De uitspraak is vastgesteld op 8 augustus 2003 door mrs. Onnes, Steenbergen en Van Loon, in tegenwoordigheid van mr. De Jong als griffier. De beslissing is op die datum in het openbaar uitgesproken.
Het Hof heeft geen bezwaar tegen afgifte door de griffier van een afschrift van de uitspraak in geanonimiseerde vorm.
Tegen deze uitspraak kan binnen zes weken na de verzenddatum van deze uitspraak beroep in cassatie worden ingesteld bij de Hoge Raad der Nederlanden. Daarbij moet het volgende in acht worden genomen:
a) Het instellen van beroep in cassatie geschiedt door het indienen van een beroepschrift bij dit gerechtshof (zie voor het adres de begeleidende brief).
b) Bij het beroepschrift wordt een afschrift van de bestreden uitspraak overgelegd.

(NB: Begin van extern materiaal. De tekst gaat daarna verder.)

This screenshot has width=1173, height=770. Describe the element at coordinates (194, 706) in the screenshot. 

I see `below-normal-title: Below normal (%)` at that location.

c) Het beroepschrift wordt ondertekend en bevat ten minste:
a. de naam en het adres van de indiener;
b. de dagtekening;
c. een omschrijving van de uitspraak waartegen het beroep in cassatie is gericht;
d. de gronden van het beroep in cassatie.
Voor het instellen van beroep is een griffierecht verschuldigd. Na het instellen van beroep in cassatie ontvangt U een nota griffierecht van de griffier van de Hoge Raad. In het cassatieberoepschrift kan de Hoge Raad verzocht worden om de wederpartij te veroordelen in de proceskosten.